A renovação constante das equipes, sem a presença dos mais experientes, cria o fenômeno do eterno noviciado: times que estão sempre aprendendo, mas nunca atingem maturidade suficiente para aplicar com sabedoria. Sem memória prática, a empresa perde o sentido histórico do “como” e do “por que” das decisões.

Enquanto isso, o encontro entre gerações traz algo raro: a juventude provocando o pensamento com ideias frescas e ousadas, e a maturidade oferecendo contexto, tato e visão de longo prazo. Os mais velhos podem inspirar com sua trajetória e ensinar além das técnicas — compartilham postura, ética e inteligência emocional. Os mais jovens, por sua vez, desafiam padrões e agitam o conformismo, sendo catalisadores da transformação digital e cultural.

A diversidade etária nas equipes vai muito além do aspecto social — ela transforma o ambiente de trabalho em um verdadeiro celeiro de inovação, sabedoria prática e colaboração genuína. Há benefícios adicionais que tornam essa mescla uma estratégia poderosa:
 Visões complementares sobre problemas
- Gerações diferentes tendem a abordar desafios com perspectivas distintas. Enquanto os mais jovens trazem ousadia e pensamento disruptivo, os mais experientes aplicam análise cuidadosa e previsibilidade baseada em vivências anteriores.

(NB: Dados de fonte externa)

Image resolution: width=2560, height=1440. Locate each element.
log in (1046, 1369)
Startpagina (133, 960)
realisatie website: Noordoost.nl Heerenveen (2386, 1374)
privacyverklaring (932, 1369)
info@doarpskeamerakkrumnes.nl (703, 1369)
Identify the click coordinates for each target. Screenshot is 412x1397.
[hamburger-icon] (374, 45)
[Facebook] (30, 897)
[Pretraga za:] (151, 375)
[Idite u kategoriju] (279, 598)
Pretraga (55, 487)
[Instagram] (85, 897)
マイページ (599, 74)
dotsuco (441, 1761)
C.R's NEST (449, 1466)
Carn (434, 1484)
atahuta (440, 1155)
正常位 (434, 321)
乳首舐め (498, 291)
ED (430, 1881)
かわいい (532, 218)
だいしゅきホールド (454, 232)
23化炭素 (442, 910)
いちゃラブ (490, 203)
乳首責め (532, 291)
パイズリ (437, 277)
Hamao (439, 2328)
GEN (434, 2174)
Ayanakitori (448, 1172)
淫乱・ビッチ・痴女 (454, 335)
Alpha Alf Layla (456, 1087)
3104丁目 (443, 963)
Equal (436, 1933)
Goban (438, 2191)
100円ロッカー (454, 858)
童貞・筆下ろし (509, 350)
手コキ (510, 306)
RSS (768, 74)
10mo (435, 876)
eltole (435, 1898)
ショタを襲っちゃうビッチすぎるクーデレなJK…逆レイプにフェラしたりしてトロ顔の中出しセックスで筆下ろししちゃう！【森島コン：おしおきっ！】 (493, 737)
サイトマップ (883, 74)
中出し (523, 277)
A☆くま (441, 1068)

Aprendizado mútuo e contínuo
- A convivência intergeracional estimula trocas constantes: os mais velhos ensinam com base em vivência e os mais jovens ensinam com base em tecnologia e cultura atual. Um ciclo virtuoso de mentoria bidirecional.

 Maior capacidade de adaptação
Equipes multigeracionais combinam resiliência com flexibilidade. Isso favorece adaptações rápidas sem perda de profundidade ou consistência nos resultados.

Fortalecimento da cultura organizacional
Com gerações diversas, os valores se reforçam e evoluem. Há espaço para tradição e inovação coexistirem, o que enriquece a identidade da empresa.

Desempenho e produtividade mais equilibrados
Equipes intergeracionais tendem a ter menos rupturas bruscas, já que os diferentes ritmos e estilos de trabalho ajudam a manter a continuidade e equilíbrio nos projetos.

Maior conexão com públicos variados
Uma empresa com diferentes faixas etárias se comunica melhor com clientes de todas as idades, entendendo nuances de linguagem, comportamento e necessidades de maneira mais ampla.

Redução de preconceitos e aumento da empatia
O contato frequente entre gerações reduz estereótipos e fortalece o respeito mútuo, criando ambientes mais humanos e cooperativos.
Não é sobre idade. É sobre valor humano e profissional.

Talvez o maior sinal de inteligência de uma empresa seja deixar de perguntar “quantos anos você tem?” e começar a perguntar “o que você pode ensinar?” e “com quem você quer aprender?”.